* Task brief: What you should give back is every line from the one containing "The image size is (1170, 707)." through the last line of the records below, word for word and without pictures.

:: Listed entries

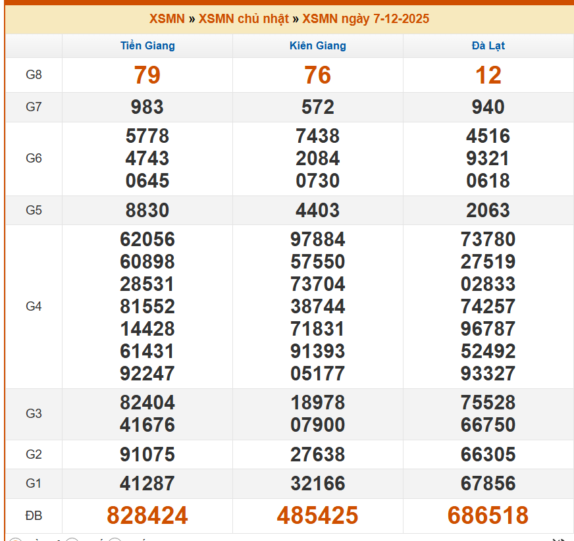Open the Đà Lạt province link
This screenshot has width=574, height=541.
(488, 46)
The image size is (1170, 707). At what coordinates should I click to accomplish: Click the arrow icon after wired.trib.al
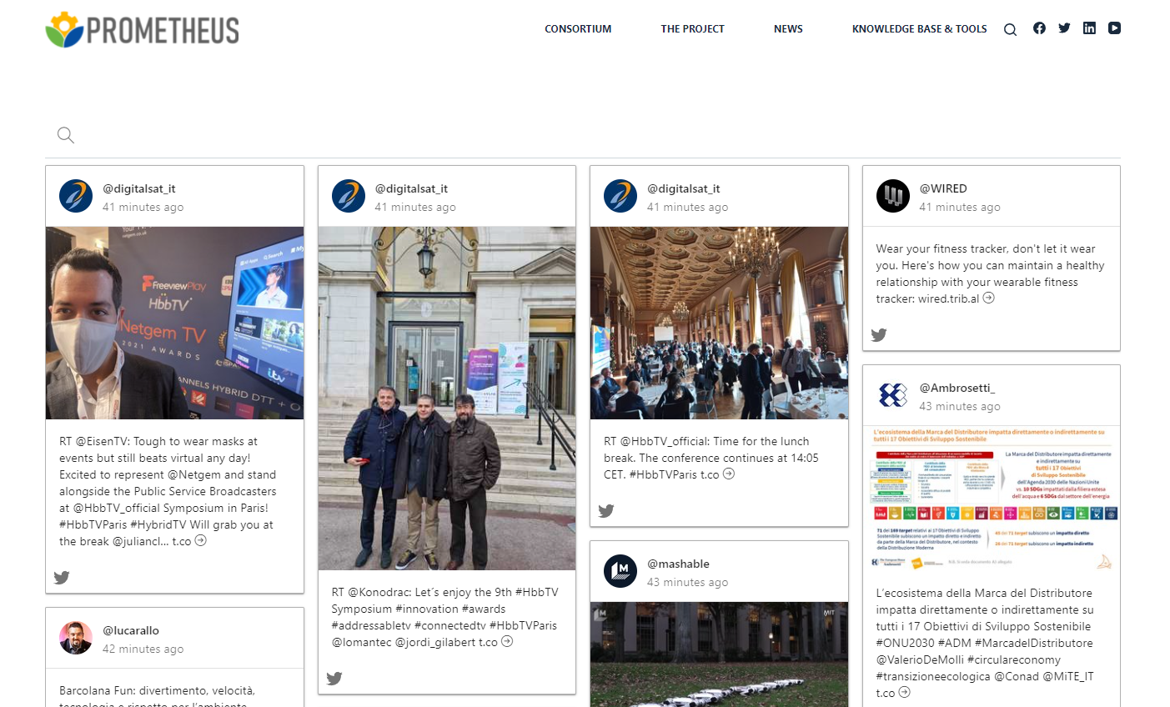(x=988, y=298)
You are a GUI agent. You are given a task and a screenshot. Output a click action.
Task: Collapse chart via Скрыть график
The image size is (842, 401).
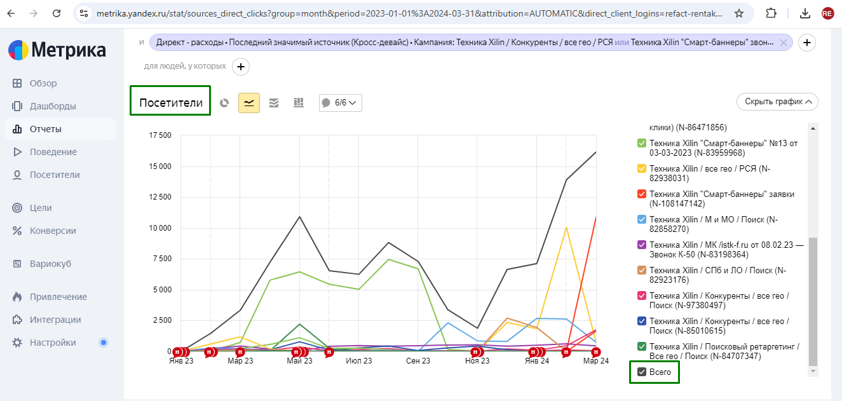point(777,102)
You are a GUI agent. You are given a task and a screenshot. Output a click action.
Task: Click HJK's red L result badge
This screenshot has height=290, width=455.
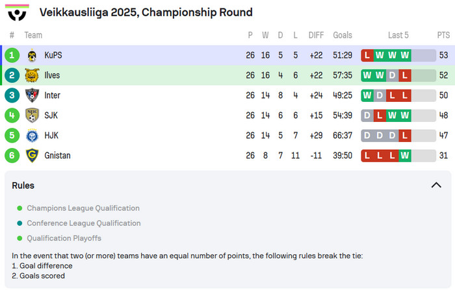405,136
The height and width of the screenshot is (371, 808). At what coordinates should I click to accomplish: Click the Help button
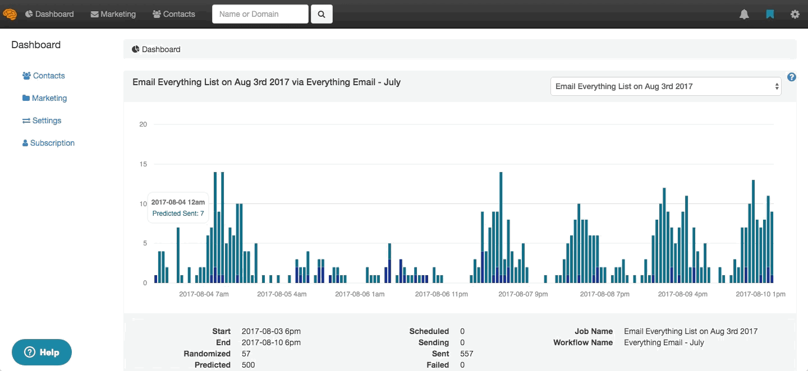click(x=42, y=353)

::::

* Expected answer:
The image size is (1170, 707). At what coordinates should I click to accomplish: Click the arrow icon after wired.trib.al
(x=988, y=298)
You are a GUI agent. You are given a task and a screenshot. Output a click action.
Task: Collapse chart via Скрыть график
The image size is (842, 401).
point(777,102)
You are a GUI agent. You are given a task and a screenshot. Output a click action.
Task: Click HJK's red L result badge
This screenshot has height=290, width=455.
405,136
The height and width of the screenshot is (371, 808). At what coordinates should I click to accomplish: Click the Help button
click(x=42, y=353)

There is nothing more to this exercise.